◆ **Exercise task**: Echo back the data verbatim, from the line with "Task: Launch the Word Alpha add-in" to the line with "The image size is (558, 363).".

◆ **Available records**:
-*-*-

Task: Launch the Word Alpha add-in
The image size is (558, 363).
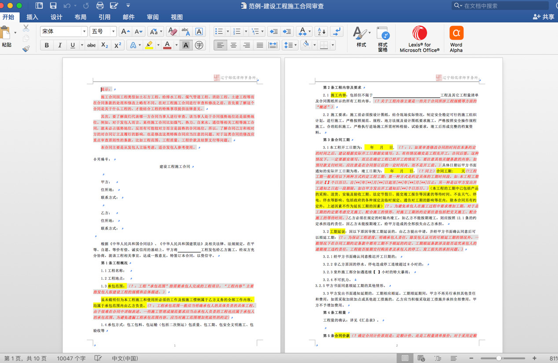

-*-*-

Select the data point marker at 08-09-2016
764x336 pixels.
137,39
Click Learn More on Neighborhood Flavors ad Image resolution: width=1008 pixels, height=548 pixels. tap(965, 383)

-*-*-

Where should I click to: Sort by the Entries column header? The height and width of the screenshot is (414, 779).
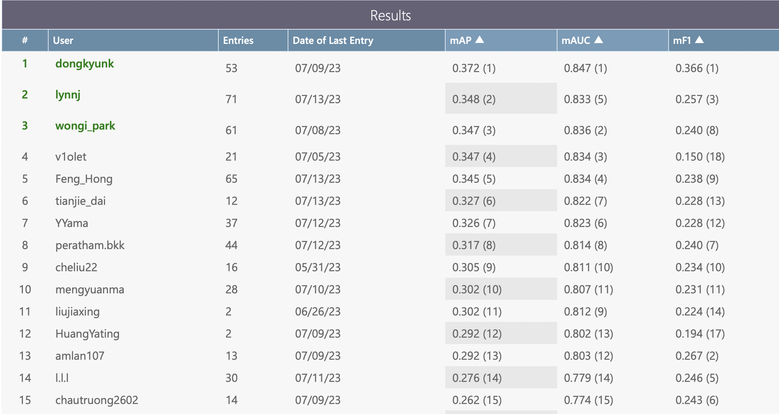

-*-*-

◆ **Answer to the problem**:
Task: Launch the Word Alpha add-in
The image size is (558, 363).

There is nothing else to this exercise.